Lies, Damn Lies and Statistics (especially statistics)
Lev Raphael talks about creative difference here
Good lord. Once again I must apologize on behalf of my profession for it's more idiotic and arrogant members.--languagehat
Bah, make that "its."
The thing that strikes me, though, is that this kind of thing is likeliest to happen when the copyeditor has no specialist knowledge to bring to the text. Mine, as I've said, made hundreds of gratuitous changes to the text - but said she had not bothered to look at the Greek, Japanese and Old Norse because she knew nothing about them and simply assumed they were correct. A copyeditor who was able to bring expertise to those important elements of the text would, it seems to me, be far less likely to feel the need to make a mark by spelling out numbers below 100 and so on.
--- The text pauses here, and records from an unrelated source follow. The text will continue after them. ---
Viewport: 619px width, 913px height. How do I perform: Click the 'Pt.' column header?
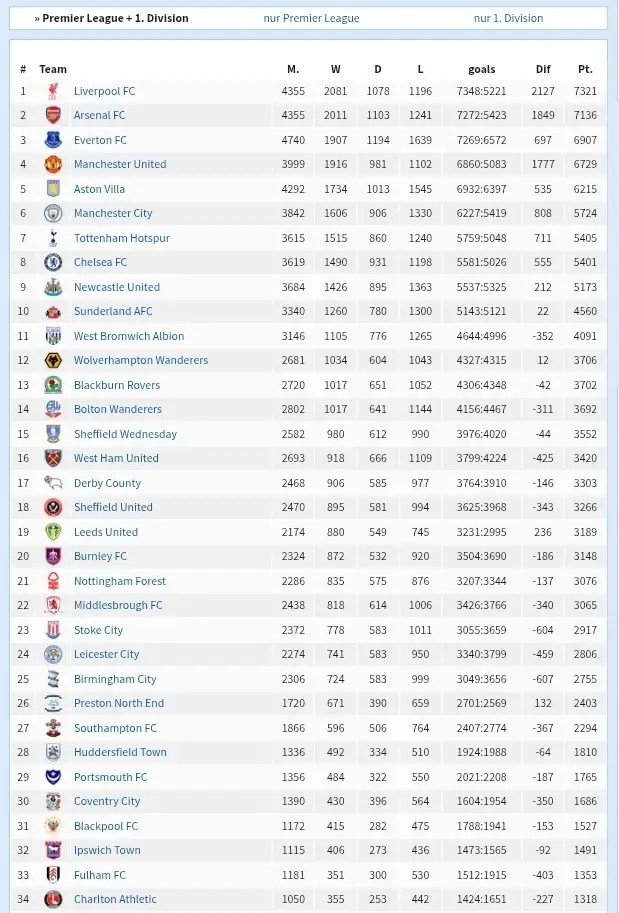pos(585,69)
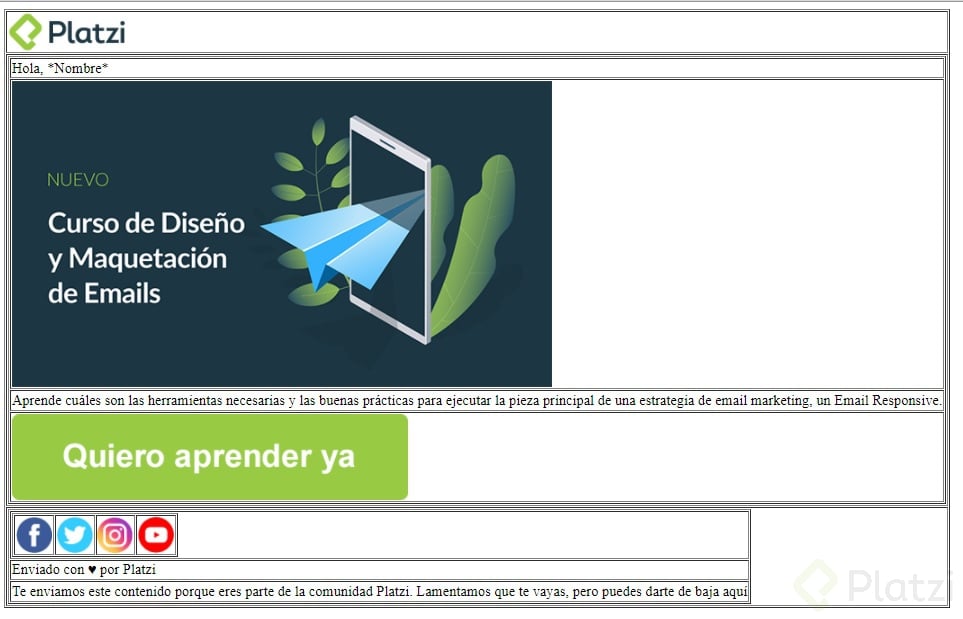
Task: Select the green Platzi icon mark
Action: tap(23, 30)
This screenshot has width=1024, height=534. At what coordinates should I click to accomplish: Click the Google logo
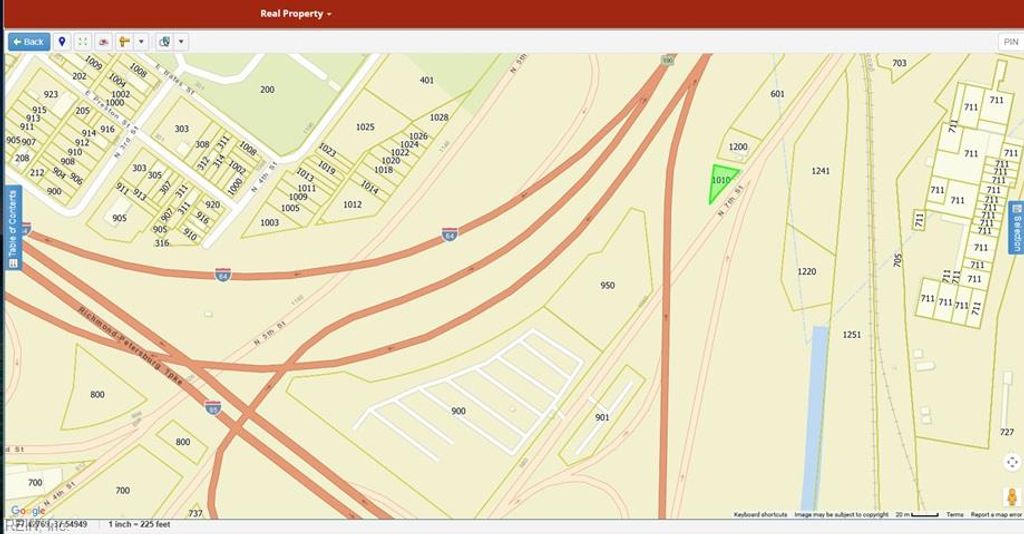coord(27,511)
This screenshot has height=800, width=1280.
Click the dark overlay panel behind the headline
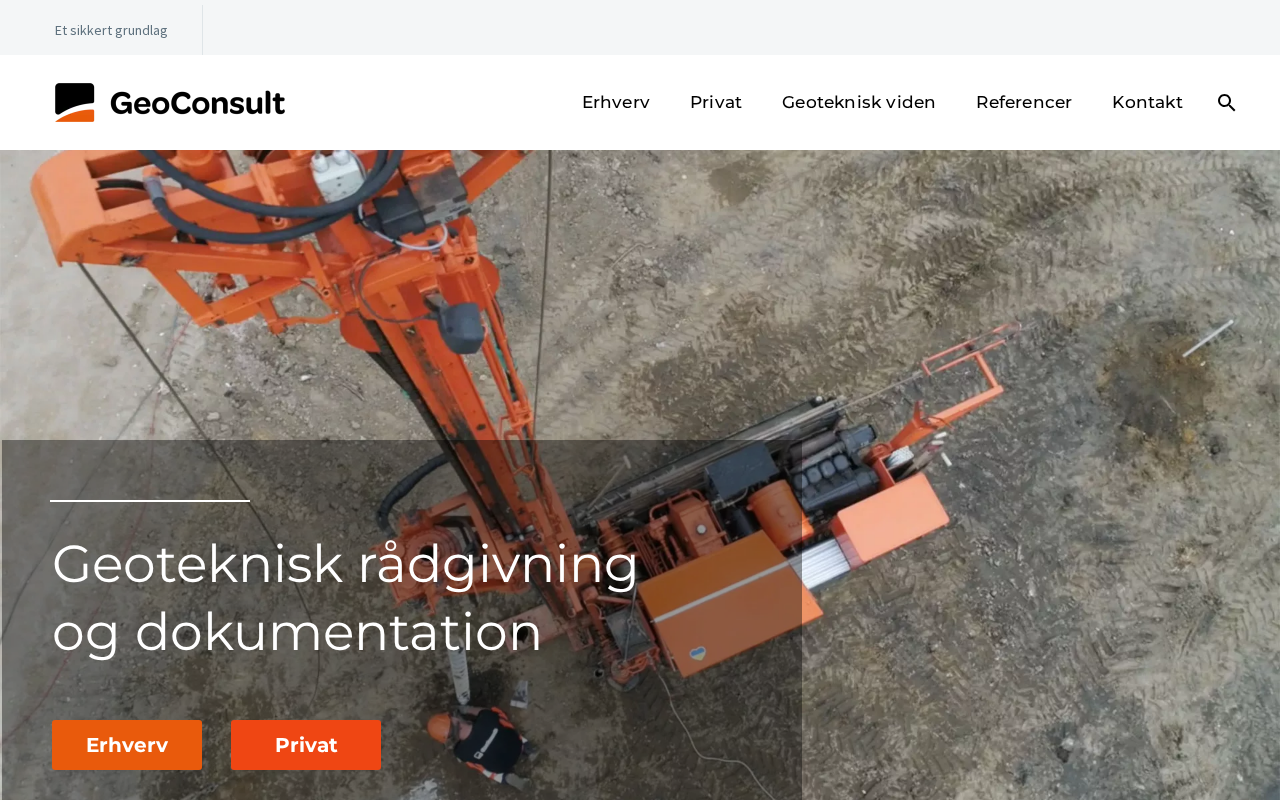[x=401, y=620]
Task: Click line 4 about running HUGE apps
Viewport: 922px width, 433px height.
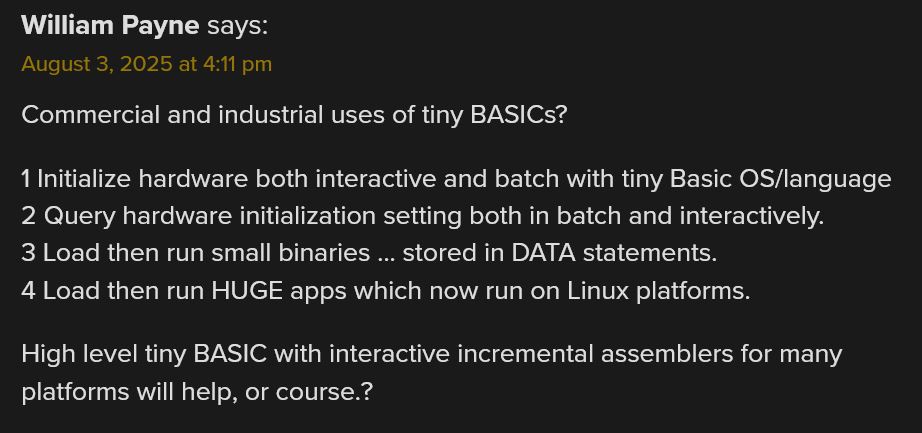Action: [x=385, y=291]
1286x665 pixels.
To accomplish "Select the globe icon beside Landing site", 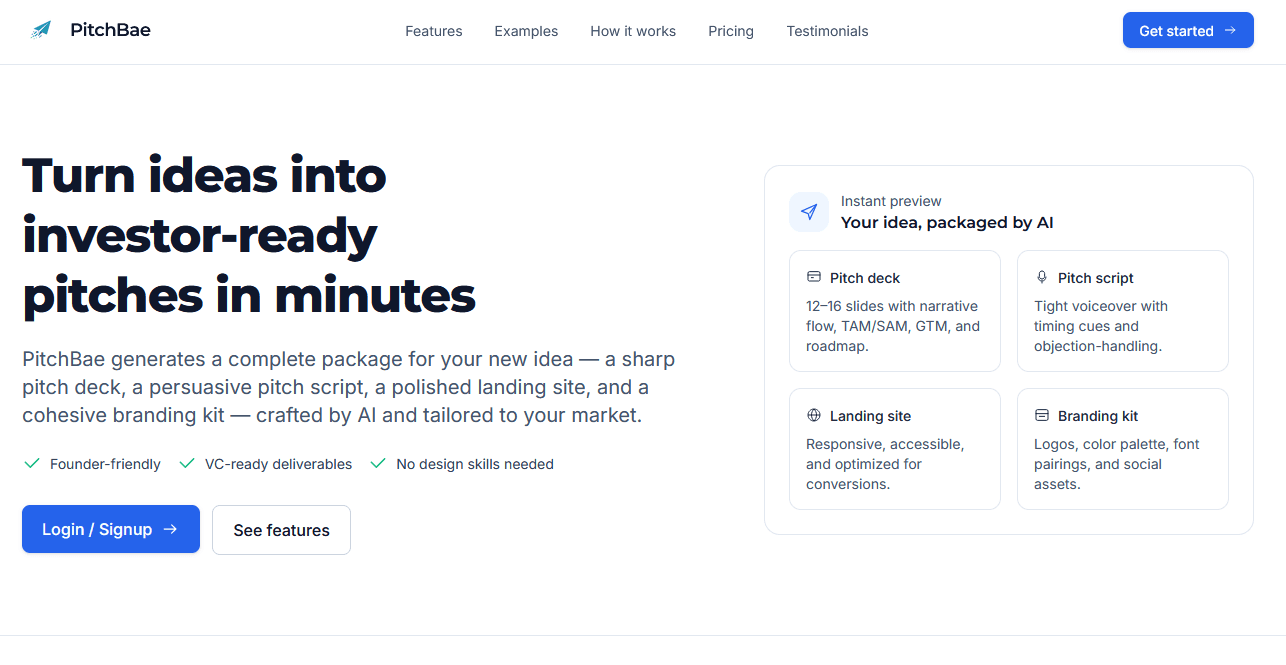I will tap(813, 415).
In the case of Lev Raphael, a copyeditor who knew Yiddish would surely have been much less likely to 'correct' the English of Yiddish speakers in his first book to standard American. The thing that's frustrating for a writer is that it would be wonderful to have someone go over a text who really did know enough to spot embarrassing oversights. If you can't have that, though, and you have to catch all the mistakes yourself, it's exhausting to have to spend extra time dealing with the 'corrections' that fell within the copyeditor's comfort zone.